A new multilateral financial system is emerging before our eyes. Who the participants will be, and what rules they will follow, are up in the air. The dollar will remain primary between the US and its allies, but alongside it, there could develop Russia-yuan, Saudi-yuan and India-yuan arrangements for trade in oil, minerals, and industrial products. Shifting just part of the global oil trade into the yuan is potentially huge. Oil is the world’s most traded commodity, with an annual trade value of around $14 trillion, roughly equivalent to China’s GDP last year.

We’re likely to see more trade occurring in more currencies, probably on a number of exchanges. We will see the world realign into different trading and monetary blocs, like there were in the past.
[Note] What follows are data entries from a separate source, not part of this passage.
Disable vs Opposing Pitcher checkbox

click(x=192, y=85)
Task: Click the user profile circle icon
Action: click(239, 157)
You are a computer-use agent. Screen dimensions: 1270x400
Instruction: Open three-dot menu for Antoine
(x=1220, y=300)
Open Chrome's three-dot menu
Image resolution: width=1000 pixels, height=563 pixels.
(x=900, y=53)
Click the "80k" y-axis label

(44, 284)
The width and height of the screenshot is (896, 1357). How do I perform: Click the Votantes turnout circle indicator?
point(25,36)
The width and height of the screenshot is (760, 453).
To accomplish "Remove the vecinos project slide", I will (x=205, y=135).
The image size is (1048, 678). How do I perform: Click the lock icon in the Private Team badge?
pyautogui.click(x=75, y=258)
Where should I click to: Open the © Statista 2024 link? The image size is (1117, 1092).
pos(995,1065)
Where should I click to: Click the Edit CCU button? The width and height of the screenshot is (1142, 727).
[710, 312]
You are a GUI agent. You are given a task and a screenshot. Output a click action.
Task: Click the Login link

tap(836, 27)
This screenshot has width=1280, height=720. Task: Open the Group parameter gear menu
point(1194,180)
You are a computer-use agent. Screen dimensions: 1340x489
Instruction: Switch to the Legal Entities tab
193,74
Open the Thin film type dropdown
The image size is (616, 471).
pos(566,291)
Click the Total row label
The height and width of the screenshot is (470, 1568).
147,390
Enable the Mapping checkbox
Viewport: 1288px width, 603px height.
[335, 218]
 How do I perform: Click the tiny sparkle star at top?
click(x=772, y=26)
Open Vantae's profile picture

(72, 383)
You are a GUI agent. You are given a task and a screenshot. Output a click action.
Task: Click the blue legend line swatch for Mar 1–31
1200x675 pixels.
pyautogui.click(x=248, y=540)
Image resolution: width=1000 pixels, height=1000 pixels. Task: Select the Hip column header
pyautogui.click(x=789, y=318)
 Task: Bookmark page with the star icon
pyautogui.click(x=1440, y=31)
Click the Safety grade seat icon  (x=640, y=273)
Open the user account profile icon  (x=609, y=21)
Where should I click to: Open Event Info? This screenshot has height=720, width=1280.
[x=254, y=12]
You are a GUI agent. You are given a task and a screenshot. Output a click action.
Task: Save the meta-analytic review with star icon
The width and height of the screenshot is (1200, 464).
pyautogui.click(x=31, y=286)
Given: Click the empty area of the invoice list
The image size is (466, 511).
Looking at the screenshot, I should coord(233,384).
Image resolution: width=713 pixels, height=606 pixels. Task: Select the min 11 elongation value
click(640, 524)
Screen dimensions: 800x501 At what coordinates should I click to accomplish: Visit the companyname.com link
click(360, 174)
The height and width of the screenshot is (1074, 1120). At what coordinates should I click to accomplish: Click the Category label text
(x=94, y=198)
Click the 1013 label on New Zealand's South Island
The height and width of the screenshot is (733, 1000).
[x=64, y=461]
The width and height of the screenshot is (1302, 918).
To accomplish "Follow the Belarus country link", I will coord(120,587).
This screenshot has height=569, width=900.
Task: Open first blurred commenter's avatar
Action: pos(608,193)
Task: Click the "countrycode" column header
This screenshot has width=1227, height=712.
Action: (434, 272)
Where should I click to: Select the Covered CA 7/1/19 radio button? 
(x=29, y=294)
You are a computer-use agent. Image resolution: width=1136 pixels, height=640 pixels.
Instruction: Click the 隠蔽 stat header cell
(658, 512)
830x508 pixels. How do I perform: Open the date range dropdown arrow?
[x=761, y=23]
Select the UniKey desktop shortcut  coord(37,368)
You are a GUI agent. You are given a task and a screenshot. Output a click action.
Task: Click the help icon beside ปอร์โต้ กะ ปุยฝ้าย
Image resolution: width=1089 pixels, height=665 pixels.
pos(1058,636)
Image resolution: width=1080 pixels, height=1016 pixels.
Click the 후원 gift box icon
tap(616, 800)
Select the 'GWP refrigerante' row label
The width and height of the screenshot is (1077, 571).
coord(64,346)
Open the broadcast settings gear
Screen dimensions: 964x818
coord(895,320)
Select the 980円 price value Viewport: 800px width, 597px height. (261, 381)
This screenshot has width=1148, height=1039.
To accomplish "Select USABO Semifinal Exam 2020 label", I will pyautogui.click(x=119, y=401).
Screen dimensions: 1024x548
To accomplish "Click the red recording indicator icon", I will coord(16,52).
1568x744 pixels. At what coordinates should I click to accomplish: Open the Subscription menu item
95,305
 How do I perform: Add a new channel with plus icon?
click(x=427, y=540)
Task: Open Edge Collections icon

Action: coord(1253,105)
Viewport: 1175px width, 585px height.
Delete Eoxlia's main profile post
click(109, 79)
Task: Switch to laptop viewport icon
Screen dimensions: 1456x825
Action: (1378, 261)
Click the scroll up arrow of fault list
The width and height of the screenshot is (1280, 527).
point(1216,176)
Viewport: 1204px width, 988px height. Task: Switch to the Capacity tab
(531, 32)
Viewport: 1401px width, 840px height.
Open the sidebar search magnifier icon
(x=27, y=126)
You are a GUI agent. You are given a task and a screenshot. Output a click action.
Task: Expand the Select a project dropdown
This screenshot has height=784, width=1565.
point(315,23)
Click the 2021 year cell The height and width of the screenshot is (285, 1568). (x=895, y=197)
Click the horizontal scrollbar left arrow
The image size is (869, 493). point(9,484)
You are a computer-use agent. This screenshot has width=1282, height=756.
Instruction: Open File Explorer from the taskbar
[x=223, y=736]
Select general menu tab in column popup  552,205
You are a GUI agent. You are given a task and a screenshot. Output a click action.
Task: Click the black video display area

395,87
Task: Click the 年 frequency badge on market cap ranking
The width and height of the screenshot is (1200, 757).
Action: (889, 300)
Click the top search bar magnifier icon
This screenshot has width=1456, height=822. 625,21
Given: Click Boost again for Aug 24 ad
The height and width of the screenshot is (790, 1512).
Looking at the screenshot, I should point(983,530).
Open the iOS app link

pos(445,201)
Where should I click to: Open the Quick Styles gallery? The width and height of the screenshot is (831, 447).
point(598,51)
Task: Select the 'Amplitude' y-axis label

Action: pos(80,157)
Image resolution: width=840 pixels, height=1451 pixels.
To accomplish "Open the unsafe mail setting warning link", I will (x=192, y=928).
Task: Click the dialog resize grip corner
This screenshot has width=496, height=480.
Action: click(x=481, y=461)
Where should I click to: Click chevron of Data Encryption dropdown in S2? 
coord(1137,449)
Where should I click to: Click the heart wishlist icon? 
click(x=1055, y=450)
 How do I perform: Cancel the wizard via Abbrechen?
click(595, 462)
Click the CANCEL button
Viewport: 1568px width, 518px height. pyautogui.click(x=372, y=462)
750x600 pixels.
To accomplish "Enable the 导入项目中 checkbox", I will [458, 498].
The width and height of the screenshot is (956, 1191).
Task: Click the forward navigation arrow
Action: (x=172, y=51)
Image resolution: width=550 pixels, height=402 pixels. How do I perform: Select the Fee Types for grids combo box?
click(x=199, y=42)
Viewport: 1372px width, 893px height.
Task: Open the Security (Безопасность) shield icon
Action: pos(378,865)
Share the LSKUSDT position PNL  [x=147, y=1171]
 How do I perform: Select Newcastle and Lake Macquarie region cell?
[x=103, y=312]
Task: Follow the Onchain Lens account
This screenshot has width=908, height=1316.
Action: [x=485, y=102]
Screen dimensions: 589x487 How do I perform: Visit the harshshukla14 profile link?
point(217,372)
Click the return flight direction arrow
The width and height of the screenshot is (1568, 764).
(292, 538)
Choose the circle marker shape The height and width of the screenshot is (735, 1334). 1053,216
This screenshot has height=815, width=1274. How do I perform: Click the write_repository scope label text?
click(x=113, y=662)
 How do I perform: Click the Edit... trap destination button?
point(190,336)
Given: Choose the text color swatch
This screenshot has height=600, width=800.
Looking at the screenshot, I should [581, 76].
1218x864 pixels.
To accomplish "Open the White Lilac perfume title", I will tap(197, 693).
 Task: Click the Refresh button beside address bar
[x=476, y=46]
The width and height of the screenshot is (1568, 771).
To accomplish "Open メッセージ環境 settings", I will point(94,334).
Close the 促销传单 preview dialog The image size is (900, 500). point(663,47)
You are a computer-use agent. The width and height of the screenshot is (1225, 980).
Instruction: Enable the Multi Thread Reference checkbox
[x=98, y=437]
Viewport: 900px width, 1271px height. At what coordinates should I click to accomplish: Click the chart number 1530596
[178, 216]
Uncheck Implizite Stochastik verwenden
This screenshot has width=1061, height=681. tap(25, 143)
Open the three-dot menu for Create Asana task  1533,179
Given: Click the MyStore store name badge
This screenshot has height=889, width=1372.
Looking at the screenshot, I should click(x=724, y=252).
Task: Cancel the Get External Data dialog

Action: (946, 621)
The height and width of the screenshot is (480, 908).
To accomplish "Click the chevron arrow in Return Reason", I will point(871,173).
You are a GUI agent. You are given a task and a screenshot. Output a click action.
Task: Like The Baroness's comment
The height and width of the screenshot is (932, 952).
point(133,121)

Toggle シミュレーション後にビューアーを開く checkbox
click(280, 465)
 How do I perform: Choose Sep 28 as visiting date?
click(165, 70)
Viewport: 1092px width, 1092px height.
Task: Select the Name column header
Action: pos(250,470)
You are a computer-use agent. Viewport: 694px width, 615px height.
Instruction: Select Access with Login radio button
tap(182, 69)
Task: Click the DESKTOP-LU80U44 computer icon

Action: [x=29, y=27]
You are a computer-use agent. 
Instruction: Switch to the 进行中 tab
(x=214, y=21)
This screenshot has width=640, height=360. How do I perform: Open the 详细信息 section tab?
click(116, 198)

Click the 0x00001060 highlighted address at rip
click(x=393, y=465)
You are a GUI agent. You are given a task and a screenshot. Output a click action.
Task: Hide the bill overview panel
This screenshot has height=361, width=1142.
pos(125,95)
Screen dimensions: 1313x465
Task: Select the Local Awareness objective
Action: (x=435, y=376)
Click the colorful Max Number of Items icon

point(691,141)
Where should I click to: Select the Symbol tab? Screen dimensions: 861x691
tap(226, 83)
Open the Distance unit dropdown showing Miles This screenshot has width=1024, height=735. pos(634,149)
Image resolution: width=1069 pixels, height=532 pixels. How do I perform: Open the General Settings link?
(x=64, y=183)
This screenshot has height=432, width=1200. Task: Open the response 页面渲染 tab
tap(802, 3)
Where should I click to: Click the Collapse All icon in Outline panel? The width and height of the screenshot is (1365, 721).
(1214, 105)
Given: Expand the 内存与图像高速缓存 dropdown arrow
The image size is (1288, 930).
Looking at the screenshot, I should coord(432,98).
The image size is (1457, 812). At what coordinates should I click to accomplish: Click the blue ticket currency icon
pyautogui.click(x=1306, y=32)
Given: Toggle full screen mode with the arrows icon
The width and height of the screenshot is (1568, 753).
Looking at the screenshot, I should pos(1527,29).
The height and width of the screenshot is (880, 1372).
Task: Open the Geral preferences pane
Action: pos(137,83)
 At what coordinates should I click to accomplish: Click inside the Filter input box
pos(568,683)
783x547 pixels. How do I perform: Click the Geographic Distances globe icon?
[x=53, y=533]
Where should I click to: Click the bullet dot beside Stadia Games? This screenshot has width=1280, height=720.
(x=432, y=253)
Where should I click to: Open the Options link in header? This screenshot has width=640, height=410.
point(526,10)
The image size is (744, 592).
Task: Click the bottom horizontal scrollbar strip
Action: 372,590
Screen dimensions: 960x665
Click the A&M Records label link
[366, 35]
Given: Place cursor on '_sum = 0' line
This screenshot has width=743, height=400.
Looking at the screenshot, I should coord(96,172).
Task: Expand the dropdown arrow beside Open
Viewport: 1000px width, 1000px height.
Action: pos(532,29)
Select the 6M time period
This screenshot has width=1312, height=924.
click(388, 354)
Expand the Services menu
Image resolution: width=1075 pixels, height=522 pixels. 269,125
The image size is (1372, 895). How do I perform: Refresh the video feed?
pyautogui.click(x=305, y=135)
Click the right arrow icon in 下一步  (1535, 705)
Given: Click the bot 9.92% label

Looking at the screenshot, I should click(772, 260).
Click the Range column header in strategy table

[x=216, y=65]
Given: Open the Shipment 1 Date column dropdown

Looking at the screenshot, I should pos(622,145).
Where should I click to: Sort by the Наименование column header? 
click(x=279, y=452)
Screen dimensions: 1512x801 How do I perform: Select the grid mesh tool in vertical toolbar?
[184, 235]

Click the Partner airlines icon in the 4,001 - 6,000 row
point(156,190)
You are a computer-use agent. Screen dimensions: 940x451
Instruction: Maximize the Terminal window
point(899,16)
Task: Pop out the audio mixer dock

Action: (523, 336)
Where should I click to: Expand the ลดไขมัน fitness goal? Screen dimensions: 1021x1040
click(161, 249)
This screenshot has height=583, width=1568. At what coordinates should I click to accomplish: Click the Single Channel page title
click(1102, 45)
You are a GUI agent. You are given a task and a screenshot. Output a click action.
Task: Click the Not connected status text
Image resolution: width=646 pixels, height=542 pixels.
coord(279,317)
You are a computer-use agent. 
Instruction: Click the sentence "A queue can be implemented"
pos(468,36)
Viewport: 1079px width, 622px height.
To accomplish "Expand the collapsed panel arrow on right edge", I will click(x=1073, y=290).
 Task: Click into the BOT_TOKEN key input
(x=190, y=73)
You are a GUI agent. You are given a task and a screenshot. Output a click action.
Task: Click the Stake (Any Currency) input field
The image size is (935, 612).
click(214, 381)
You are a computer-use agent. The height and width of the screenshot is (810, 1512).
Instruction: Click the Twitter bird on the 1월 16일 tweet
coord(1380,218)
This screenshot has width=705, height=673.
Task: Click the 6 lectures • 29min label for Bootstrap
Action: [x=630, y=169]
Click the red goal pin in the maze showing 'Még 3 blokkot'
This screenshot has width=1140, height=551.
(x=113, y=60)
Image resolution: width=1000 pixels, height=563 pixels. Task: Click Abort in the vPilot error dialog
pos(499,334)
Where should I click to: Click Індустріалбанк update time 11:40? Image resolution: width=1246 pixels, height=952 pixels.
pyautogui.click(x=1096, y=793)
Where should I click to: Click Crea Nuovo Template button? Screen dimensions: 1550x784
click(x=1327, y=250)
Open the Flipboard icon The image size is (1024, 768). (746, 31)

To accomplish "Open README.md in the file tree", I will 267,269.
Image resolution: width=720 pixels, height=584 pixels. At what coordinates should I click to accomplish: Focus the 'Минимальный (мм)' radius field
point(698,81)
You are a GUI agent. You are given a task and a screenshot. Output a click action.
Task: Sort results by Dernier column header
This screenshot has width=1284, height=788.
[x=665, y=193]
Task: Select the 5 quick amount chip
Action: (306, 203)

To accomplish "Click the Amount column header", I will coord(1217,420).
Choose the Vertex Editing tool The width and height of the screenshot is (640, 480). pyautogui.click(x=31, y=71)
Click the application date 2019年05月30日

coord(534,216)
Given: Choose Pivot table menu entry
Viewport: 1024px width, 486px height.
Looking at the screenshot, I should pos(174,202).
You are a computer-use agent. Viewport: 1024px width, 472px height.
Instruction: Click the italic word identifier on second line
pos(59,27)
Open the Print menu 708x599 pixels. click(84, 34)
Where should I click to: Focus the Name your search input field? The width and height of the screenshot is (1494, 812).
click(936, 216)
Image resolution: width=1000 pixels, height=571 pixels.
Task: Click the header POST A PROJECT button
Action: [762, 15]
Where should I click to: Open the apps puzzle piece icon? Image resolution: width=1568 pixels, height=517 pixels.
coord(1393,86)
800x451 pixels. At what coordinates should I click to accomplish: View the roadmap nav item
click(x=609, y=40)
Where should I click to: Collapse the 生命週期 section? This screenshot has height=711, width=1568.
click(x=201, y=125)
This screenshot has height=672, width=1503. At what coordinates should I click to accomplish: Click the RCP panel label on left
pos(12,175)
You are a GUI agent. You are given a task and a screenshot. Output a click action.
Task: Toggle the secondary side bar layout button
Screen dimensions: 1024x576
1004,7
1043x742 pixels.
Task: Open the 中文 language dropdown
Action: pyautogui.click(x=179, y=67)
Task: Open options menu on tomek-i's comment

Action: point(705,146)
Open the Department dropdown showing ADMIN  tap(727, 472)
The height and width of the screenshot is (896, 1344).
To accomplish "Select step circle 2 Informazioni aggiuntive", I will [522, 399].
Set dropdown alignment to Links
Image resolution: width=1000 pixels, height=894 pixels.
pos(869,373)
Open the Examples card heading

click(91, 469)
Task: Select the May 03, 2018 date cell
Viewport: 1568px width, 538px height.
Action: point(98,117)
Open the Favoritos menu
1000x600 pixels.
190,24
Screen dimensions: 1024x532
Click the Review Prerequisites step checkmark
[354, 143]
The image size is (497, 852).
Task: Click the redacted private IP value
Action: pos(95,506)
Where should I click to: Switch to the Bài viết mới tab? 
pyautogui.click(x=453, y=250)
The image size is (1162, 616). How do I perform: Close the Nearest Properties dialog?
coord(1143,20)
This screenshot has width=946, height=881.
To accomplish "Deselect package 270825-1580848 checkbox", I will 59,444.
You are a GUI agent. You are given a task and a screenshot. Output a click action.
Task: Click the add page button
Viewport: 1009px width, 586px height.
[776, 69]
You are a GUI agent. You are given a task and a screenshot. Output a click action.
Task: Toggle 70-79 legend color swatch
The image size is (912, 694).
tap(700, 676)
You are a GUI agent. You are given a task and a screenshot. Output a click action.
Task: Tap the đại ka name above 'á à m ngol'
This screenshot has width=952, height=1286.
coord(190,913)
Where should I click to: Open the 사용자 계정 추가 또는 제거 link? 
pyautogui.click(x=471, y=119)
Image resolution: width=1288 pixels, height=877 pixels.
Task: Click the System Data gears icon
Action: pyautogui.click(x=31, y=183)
However the Ukraine war is settled, the Russian claims that the US has shot itself in the foot about the dollar’s dominating role in trade has a ring of truth. In the past, the US took Iran’s reserves after the Shah was overthrown. We froze Afghanistan’s foreign reserves earlier this year and now the West has done the same to Russia. A few years ago, the UK froze Venezuela’s gold in the Bank of England.

These systems are built on trust, and for the next few decades, trust may be lacking. So we’re looking at the possibility that there will be two quite different geo-political philosophies operating as trading partners as the non-US world develops its alternatives to the dollar as the world’s dominant trading currency.

terence e mckenna

But it sounds like China’s currency is not a good choice for a world currency – that funds are shifting from renmibi to dollars. So for now, I assume we are good. Of course this could change but there simply is no good replacement.


@Terry: that’s right. There isn’t sufficient liquidity today in either the yuan or rupee for a major shift in the dollar’s role. But it won’t take all that much use of other currencies for Russia to slip out of the trade trap set by the West.